John 6:1-14

The story of the feeding of the 5000 could not be more familiar.

Jesus is there, it’s Passover, and this large crowd descends upon Jesus. Jesus speaks first, asking Philip where they will be able to buy food for all these people. The narrator tells us that Jesus is asking a sneaky question, but his disciples don’t know this.

Philip is dumbfounded, remarking that they do not have the resources to give each person even a nibble. Always one trying to please, Andrew (the brother of Simon Peter) points out that there is a boy with five barley loaves and two fish; but Andrew concedes that is but a few drops in the ocean of need.

Jesus tells the disciples to have everyone sit down. He gives thanks for the loaves and fish, and distributes them among those who are sitting. When everyone has eaten what each wants, Jesus instructs the disciples to take up the scraps, and there are more leftovers than there were “start-froms.”

The people are amazed.


Our familiarity with this story keeps us from seeing what a troublesome passage this truly is.

Jesus is manipulative, withholding information and provoking Philip into saying the wrong thing so that the miracle would be more amazing.

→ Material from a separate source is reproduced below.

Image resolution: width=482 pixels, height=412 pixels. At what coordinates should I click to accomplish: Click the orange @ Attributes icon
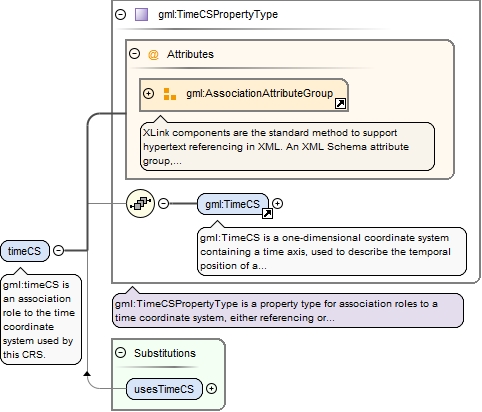pyautogui.click(x=153, y=54)
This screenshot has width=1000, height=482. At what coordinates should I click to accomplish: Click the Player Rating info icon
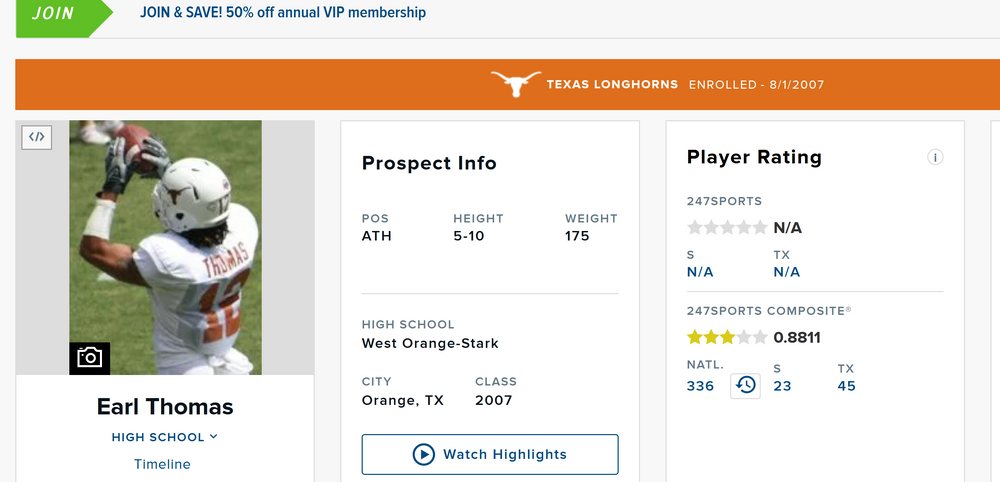[935, 157]
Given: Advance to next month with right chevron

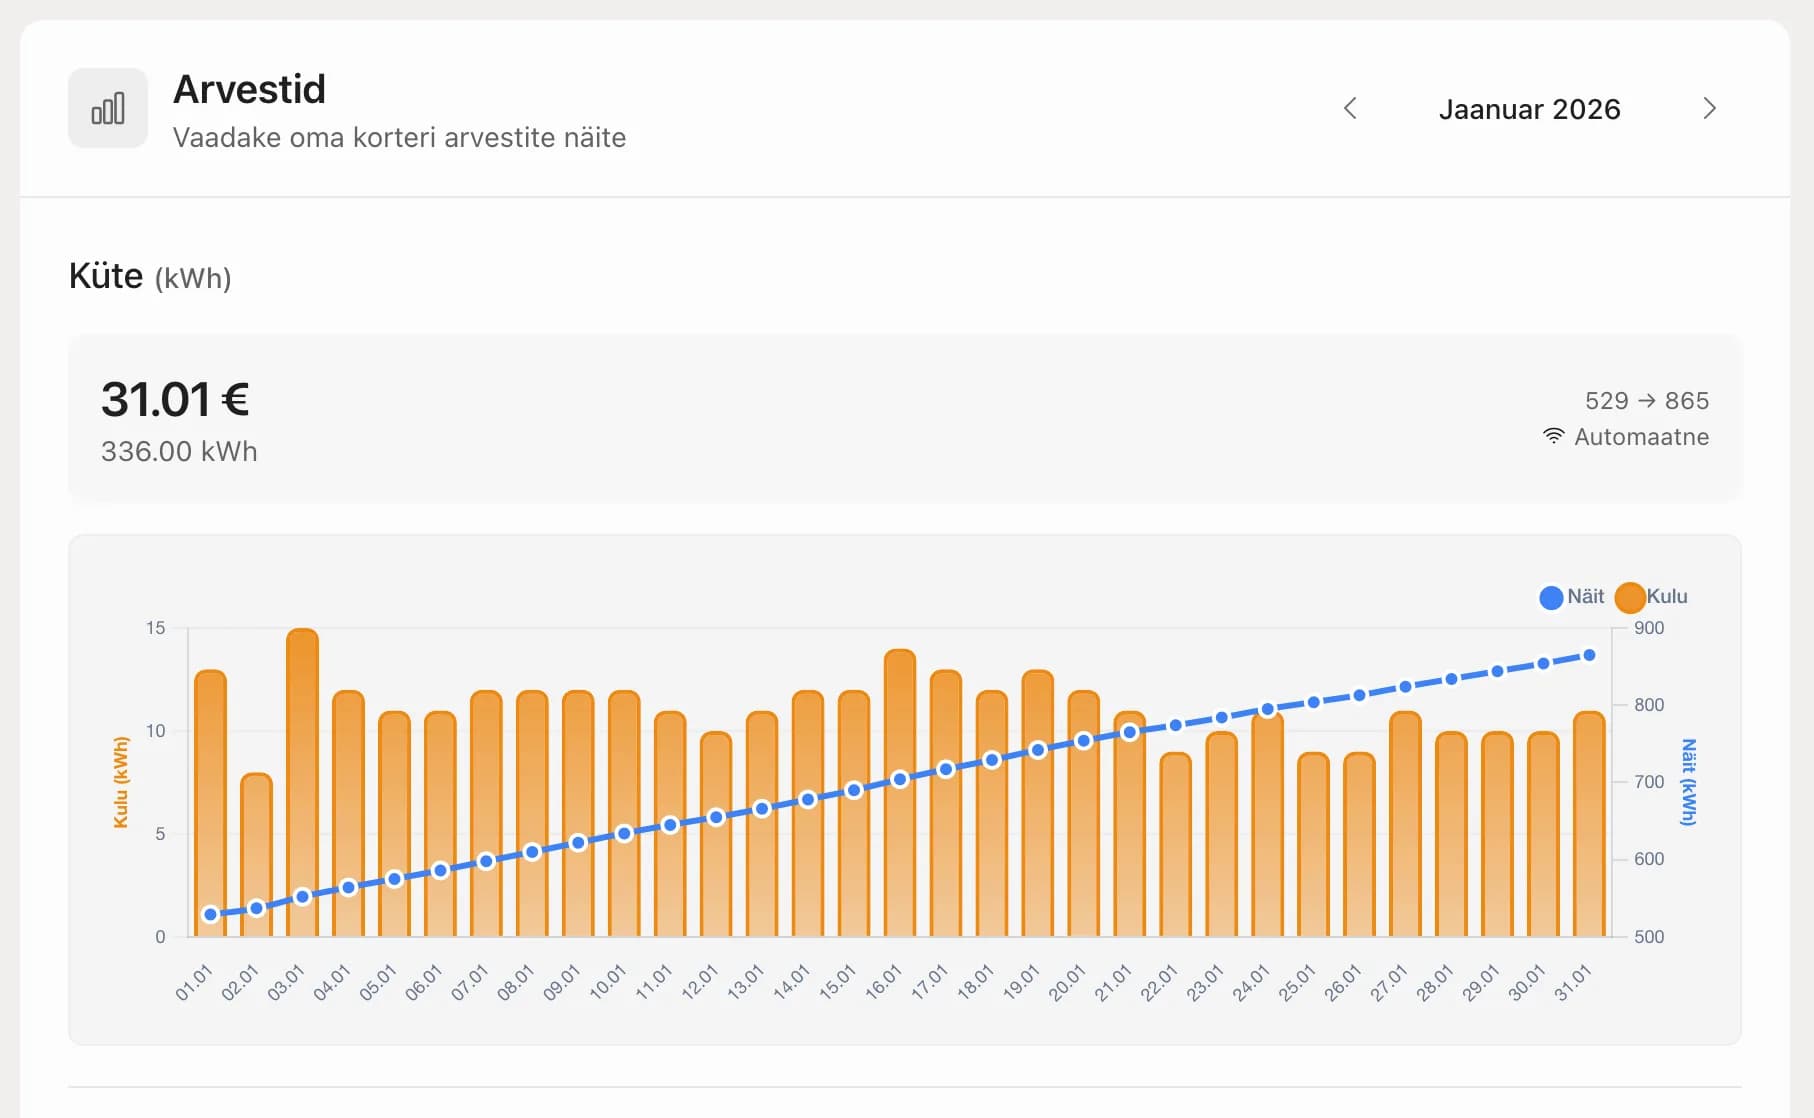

Then there’s all of what Tom & Ray from the radio program Car Talk would call “obfuscation”—the obscuring of relevant information by adding unimportant details: What does it matter that the loaves are barley? Why five loaves? Why two fish? Does it matter that the place where Jesus tells them to sit is very grassy? Or that they eat while seated?

And perhaps most troublesome of all: While this is an iconic image for us, even depicted in our Laborers with Christ window in the 3:00 position, it seems this miracle brought nothing but trouble to Jesus.

The immediate result is that the people suddenly try to “take him by force to make him king,” as we read in John 6:15. The immediate result. As in, “Thanks Jesus for feeding us and doing this amazing thing, but now we are going to force you to be who we want you to be, and—oh yeah—you’re going to have to keep feeding us and our countrymen and women indefinitely.”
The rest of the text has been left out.